Sunday, January 17, 2010


My first most recent adventure was spent yesterday in my Sestiere. Venice is divided into six sestiere, and we've been divided into teams to research and get to know our part like experts. I chose Cannareggio, the northernmost part and most populated by actual Venetians, because it's furthest from the most touristy stuff. It's also really cool because that's where some of the more famous and infamous immigrant communities lived. The Jewish Ghetto- the oldest in Europe and where the word ghetto comes from- is there, along protestant refugee communities who arrived there in the 16th, century. Next week I'll hopefully go to the Lutheran Evangelical church there, although services are in German and Italian only I believe. Venice, being a city that has always been populated by refugees, has had an interesting history of diversity and consistency. People could come from anywhere in the world, and were for the most part tolerated fairly. What everyone had to have in common was that they all wanted to make money. Venice, unlike the rest of Europe, never had a landed nobility- for the simple reason that there is no land in Venice. Instead, Venice was ruled by a wealthy merchant class. You you helped them make money, then you were welcomed. Printers from germany, Jewish bankers, professionals and traders from the rest of Italy and pilgrims from all of europe were welcomed to a greater degree than many other countries- Turkish and Slavic pirates, Jesuits, and invading Austrians, French, or Milanese were not.

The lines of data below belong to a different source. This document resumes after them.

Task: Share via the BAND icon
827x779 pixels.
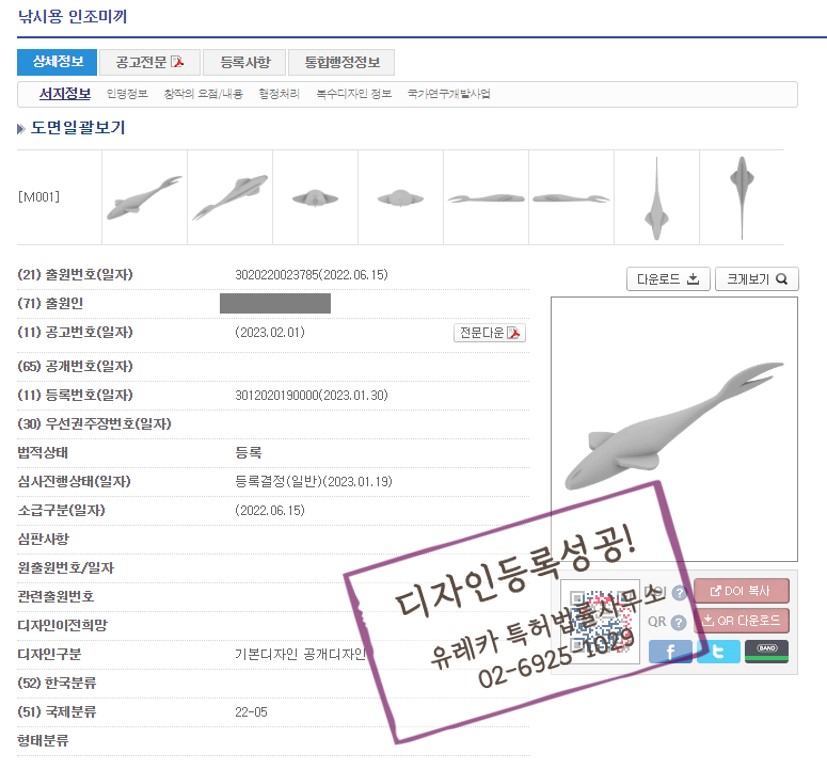Action: point(766,652)
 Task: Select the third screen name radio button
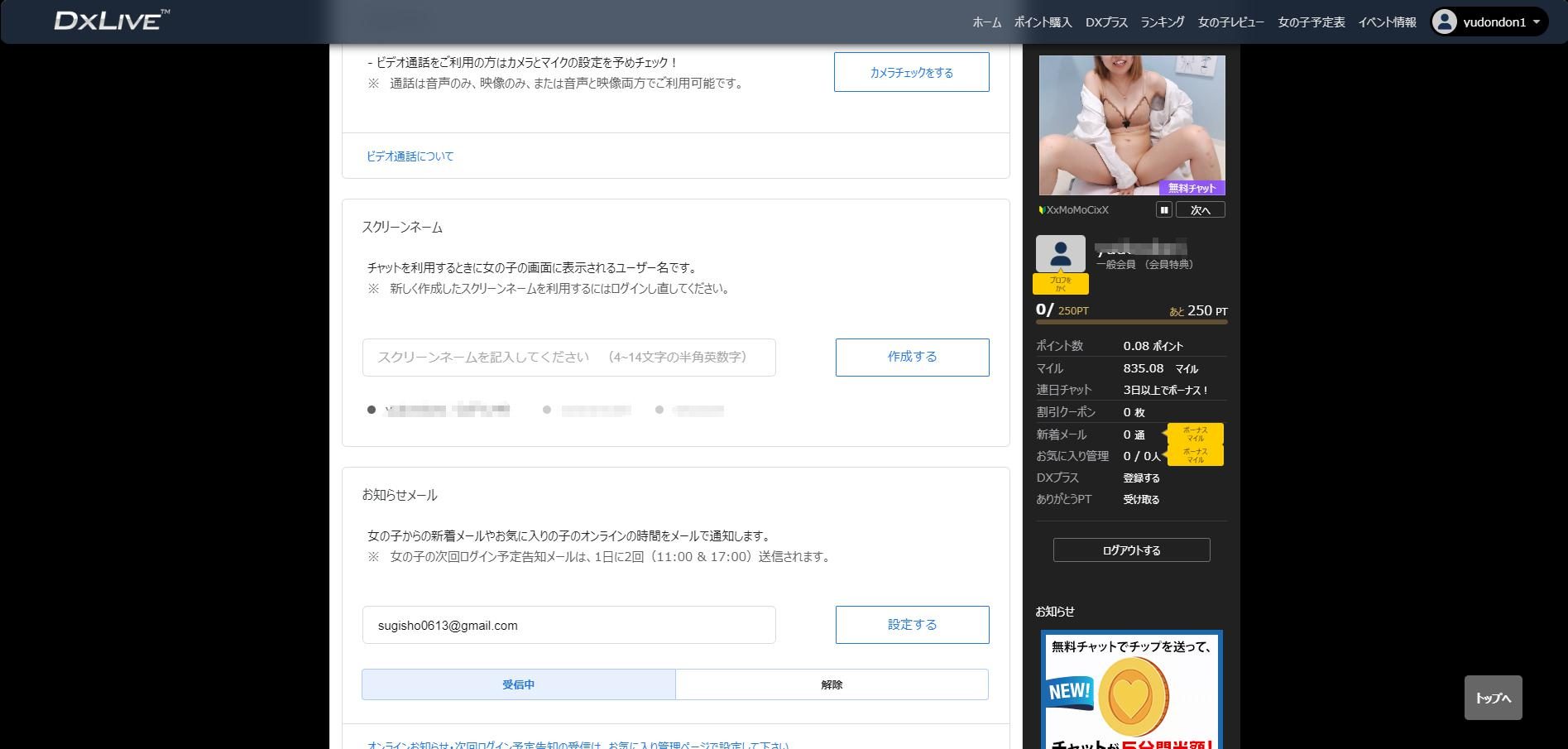point(659,410)
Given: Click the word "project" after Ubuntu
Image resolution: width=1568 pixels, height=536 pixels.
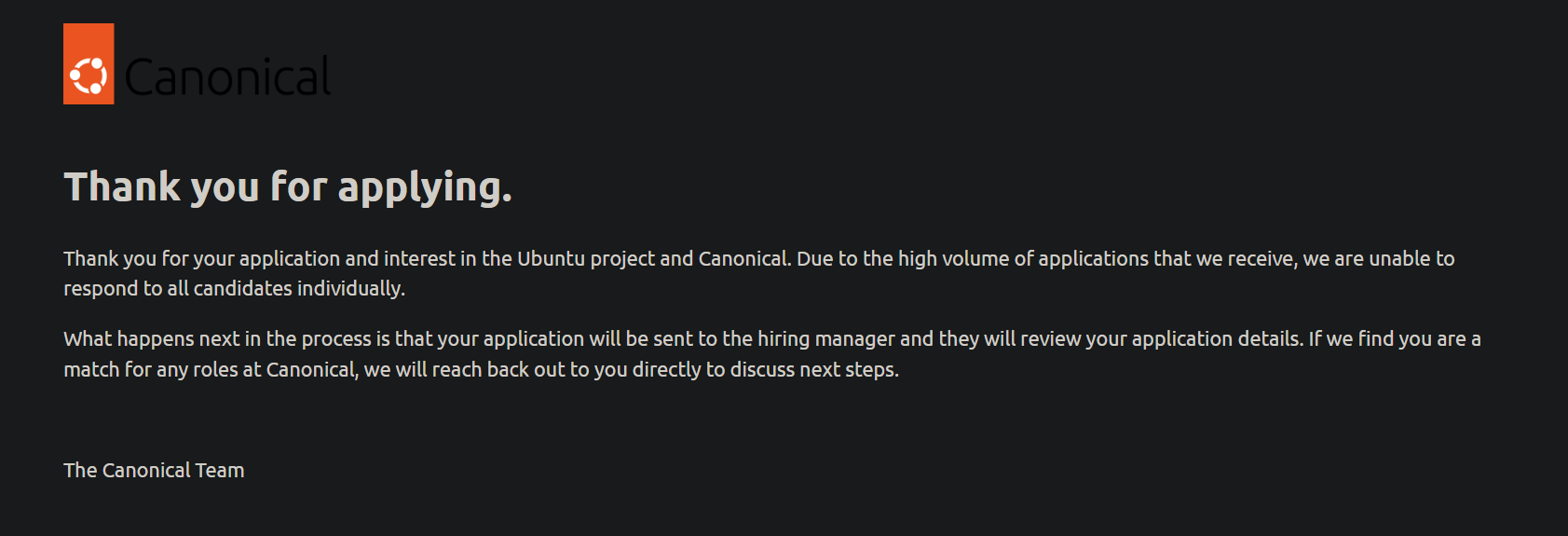Looking at the screenshot, I should point(622,258).
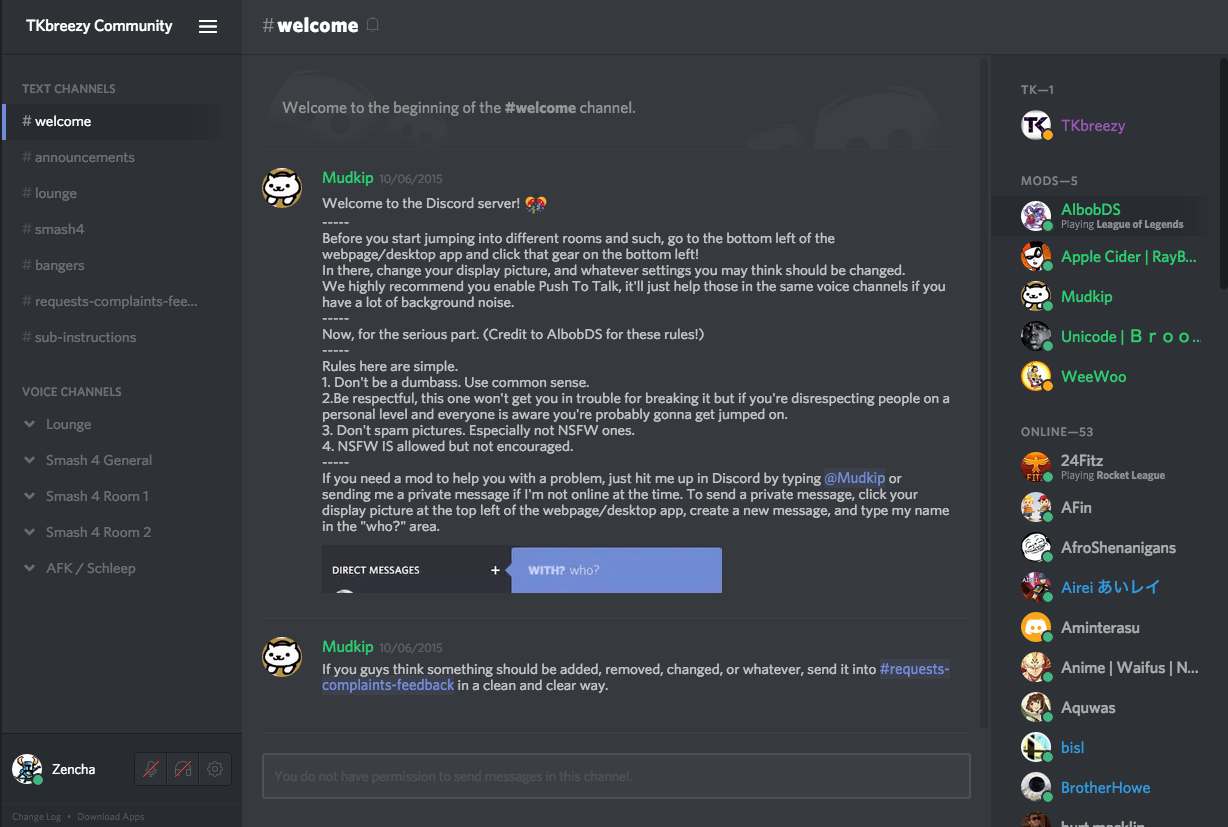Open the #smash4 text channel
1228x827 pixels.
pos(59,230)
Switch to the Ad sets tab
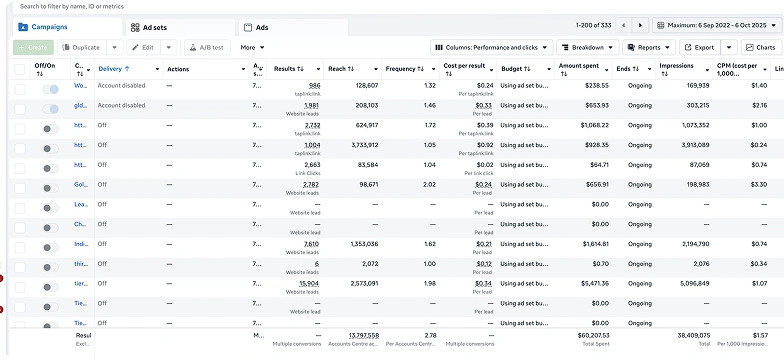Viewport: 784px width, 360px height. pyautogui.click(x=180, y=28)
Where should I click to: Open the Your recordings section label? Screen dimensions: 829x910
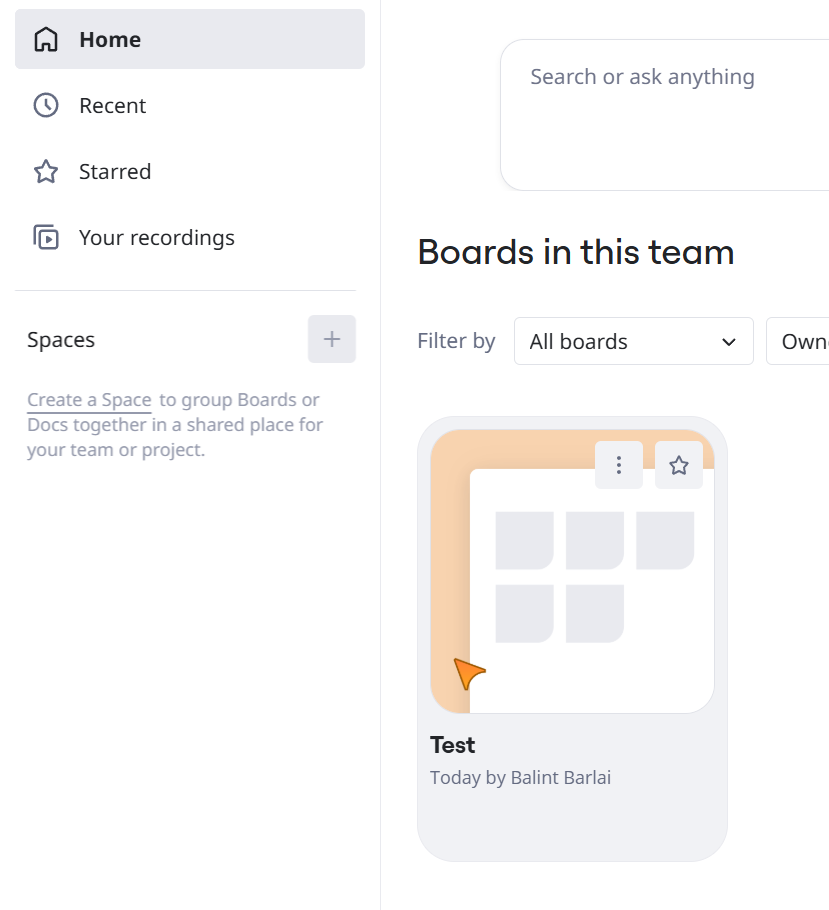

The only street (i.e. strada in Italian) in all of venice is there too. Venice has a completely different way of labeling streets than the rest of italy. Instead of via, strada, and piazza, Venitians use the words like sottoporteggo (streets that buildings are on top of), campo (like piazza, but only St. Mark's has the honor of being a piazza), fondamente (meaning it's a street next to a canal), or calle (streets without water on either side). However, when Napoleon invaded Venice, he decided he wanted a nice street that he could march down, so he had a canal filled in a paved over. Thus strada nuova was born. It's kind of nice to walk along a street and not have to think about watching out for where the road ends and the canal begins.